• Supplied records:

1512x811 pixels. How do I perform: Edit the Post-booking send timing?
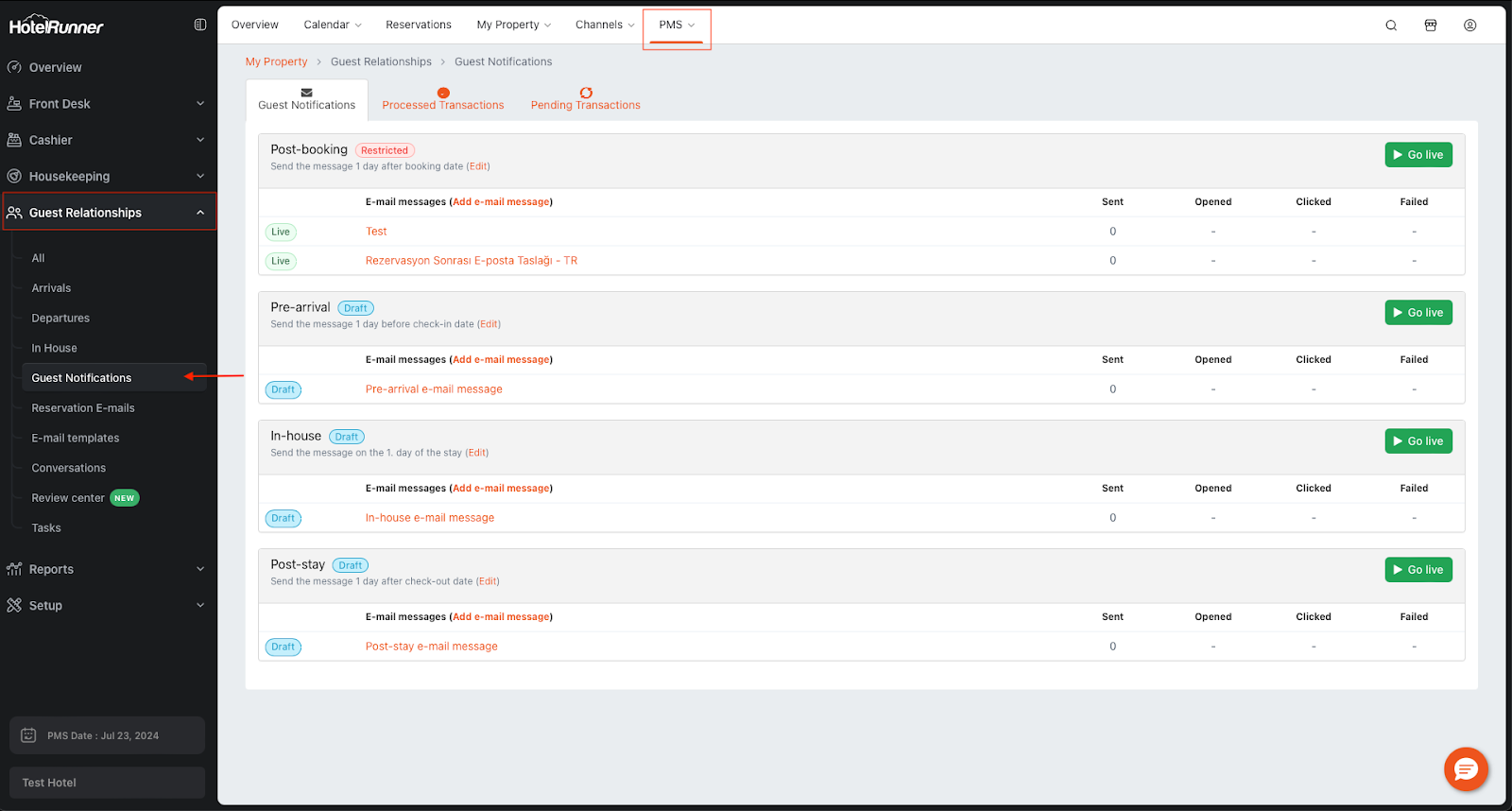click(x=479, y=166)
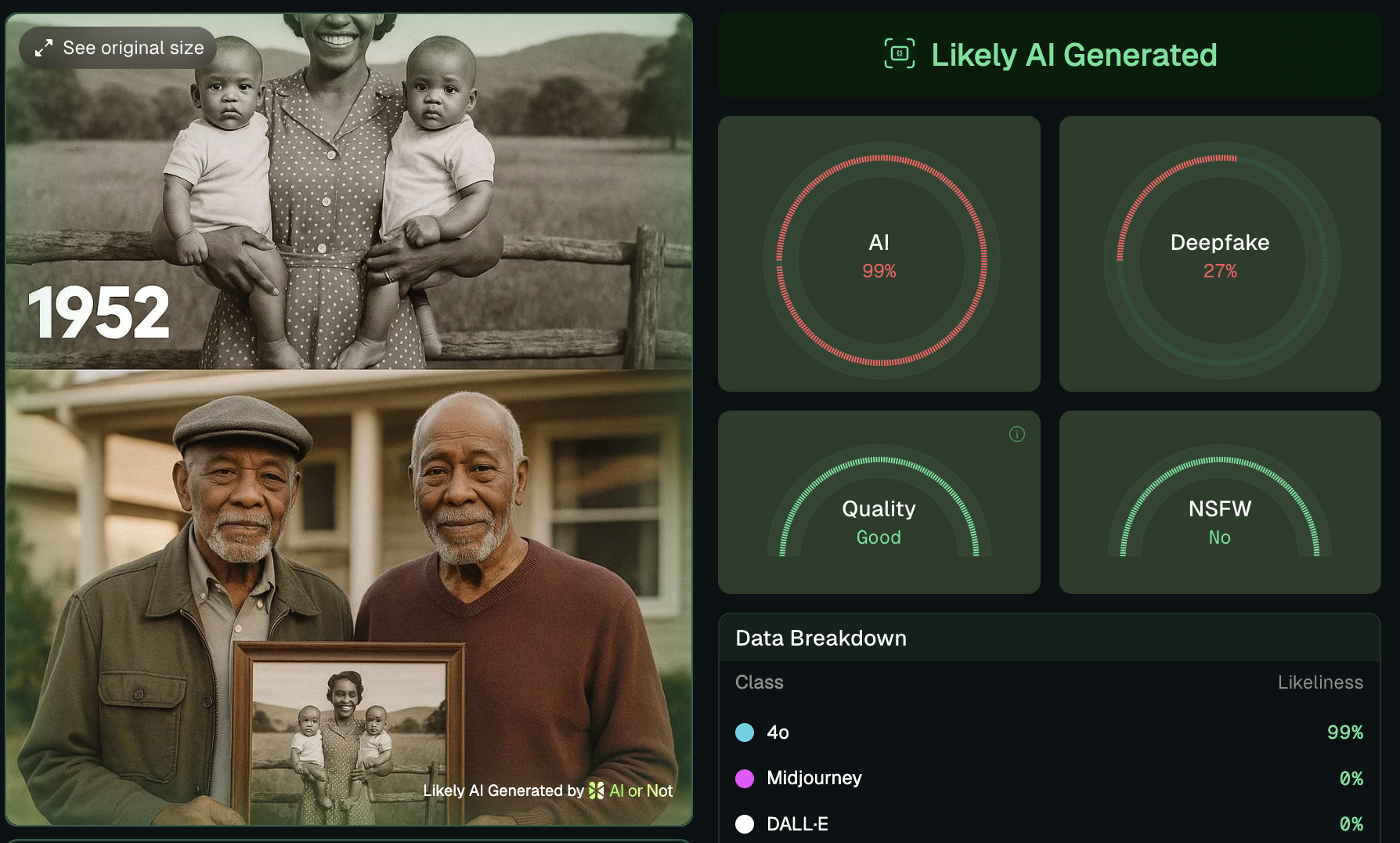Click the Deepfake 27% circular gauge
The height and width of the screenshot is (843, 1400).
coord(1221,260)
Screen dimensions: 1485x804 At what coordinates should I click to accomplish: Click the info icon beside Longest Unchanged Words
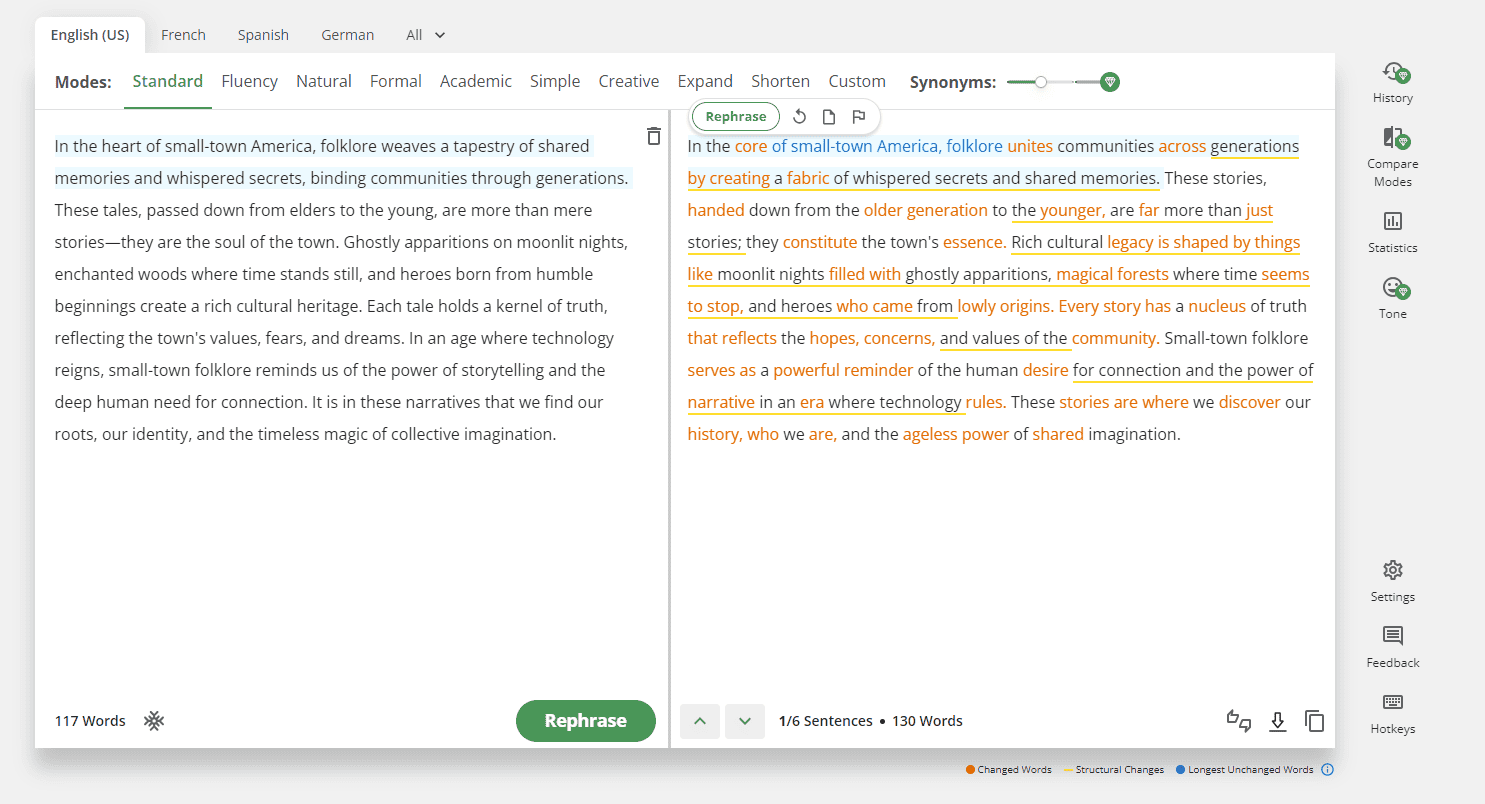tap(1327, 770)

• Problem requirements: The reply must hold each line of the records verbatim and no pictures.

• Problem solution:
1512x811 pixels. How do I perform: Edit the Post-booking send timing?
click(x=479, y=166)
Click the Deepfake 27% circular gauge
The height and width of the screenshot is (843, 1400).
coord(1221,260)
Screen dimensions: 1485x804 At what coordinates should I click to accomplish: Click the info icon beside Longest Unchanged Words
tap(1327, 770)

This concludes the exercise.